--- Required work ---
Write out the lines of the material below exactly, beginning at the line with "720p (1280x720) (635, 846)" and stopping after the line with "[Send] (321, 2562)", and leave out the pictures.

# # # #

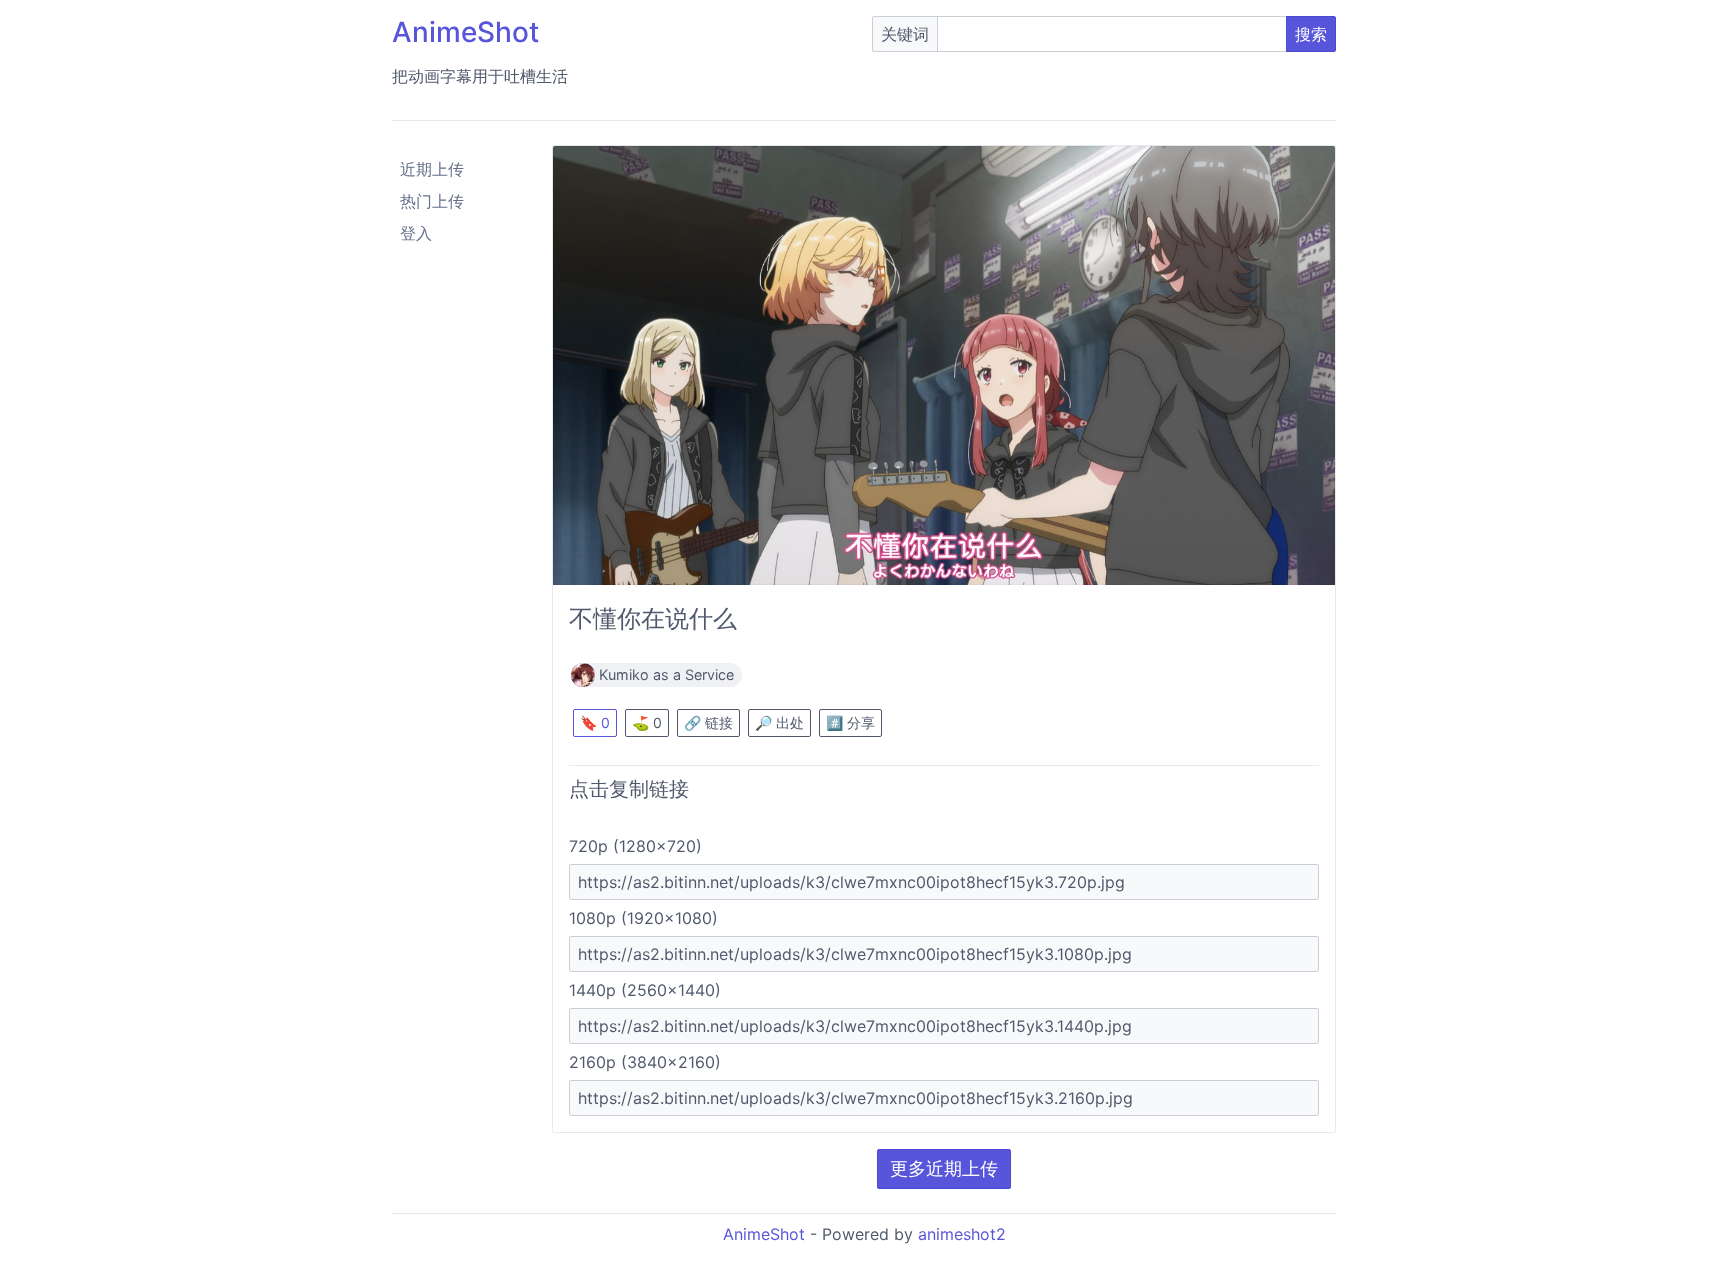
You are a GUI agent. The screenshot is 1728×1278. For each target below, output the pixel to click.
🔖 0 (595, 722)
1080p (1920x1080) (643, 918)
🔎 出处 (779, 722)
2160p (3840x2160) (645, 1062)
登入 (416, 233)
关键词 (905, 34)
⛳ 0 (647, 722)
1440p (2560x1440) (645, 990)
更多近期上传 (944, 1168)
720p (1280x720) (635, 846)
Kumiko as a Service (666, 674)
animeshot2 (962, 1234)
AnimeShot (465, 32)
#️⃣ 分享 (850, 722)
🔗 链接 (708, 722)
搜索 (1311, 34)
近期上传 (432, 169)
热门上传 (432, 201)
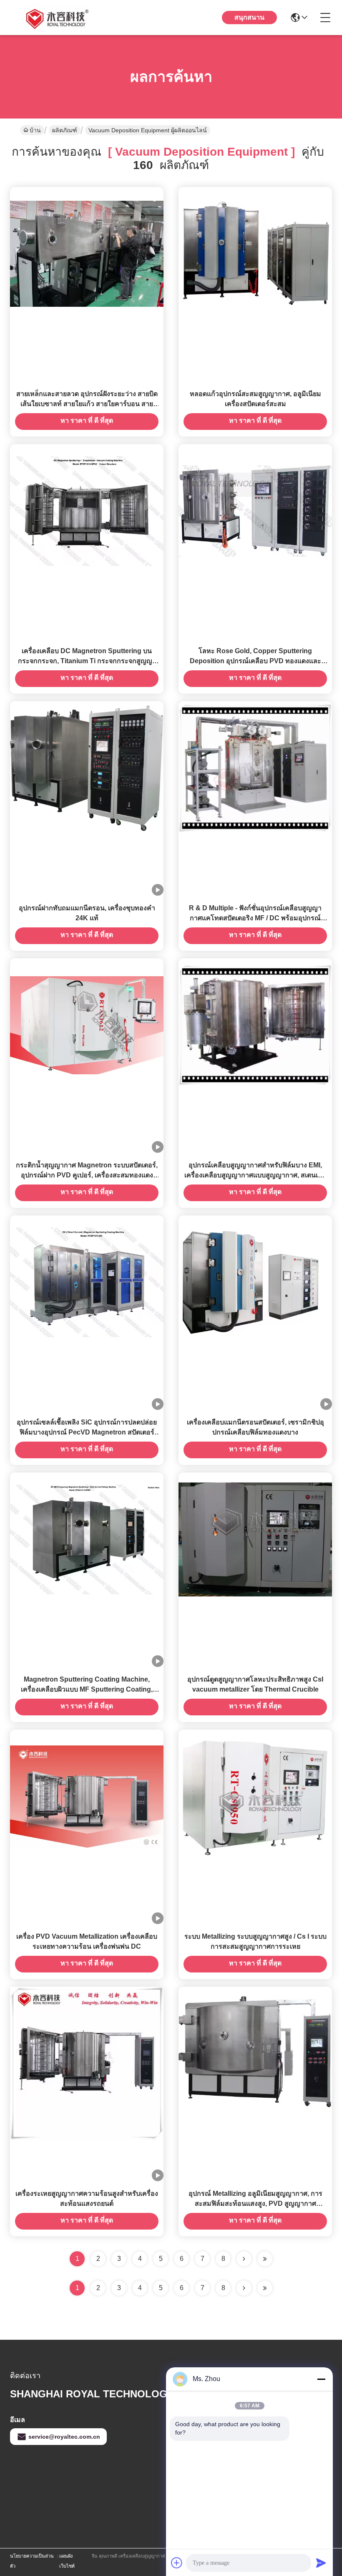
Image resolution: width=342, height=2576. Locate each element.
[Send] (321, 2562)
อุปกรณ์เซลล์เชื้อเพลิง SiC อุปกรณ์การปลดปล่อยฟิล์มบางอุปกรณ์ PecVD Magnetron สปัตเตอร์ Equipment (87, 1432)
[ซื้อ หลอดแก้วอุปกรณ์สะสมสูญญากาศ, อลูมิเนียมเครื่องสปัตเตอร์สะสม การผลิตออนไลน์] (255, 253)
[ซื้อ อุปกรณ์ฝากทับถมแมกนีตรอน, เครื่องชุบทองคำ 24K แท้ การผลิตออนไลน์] (86, 767)
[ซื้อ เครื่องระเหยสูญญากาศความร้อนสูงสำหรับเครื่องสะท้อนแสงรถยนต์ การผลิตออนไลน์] (86, 2062)
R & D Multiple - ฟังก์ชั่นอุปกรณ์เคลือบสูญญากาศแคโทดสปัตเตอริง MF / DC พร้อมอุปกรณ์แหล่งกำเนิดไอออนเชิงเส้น (255, 918)
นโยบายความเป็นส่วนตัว (32, 2560)
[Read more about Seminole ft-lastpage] (264, 2288)
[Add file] (177, 2562)
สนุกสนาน (249, 17)
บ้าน (35, 130)
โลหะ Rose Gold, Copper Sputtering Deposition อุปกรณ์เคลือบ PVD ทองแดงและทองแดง (255, 660)
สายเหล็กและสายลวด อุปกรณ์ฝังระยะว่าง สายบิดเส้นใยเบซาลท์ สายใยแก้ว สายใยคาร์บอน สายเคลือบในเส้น (87, 403)
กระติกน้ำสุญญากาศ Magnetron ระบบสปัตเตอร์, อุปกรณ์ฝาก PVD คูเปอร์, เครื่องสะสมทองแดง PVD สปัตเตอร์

# # # #

--- Result of the task ---
720p (1280x720) (635, 846)
Kumiko as a Service (666, 674)
animeshot2 (962, 1234)
AnimeShot (465, 32)
#️⃣ 分享 (850, 722)
🔗 链接 (708, 722)
搜索 (1311, 34)
近期上传 (432, 169)
热门上传 (432, 201)
Image resolution: width=342, height=2576. Locate each element.
[Send] (321, 2562)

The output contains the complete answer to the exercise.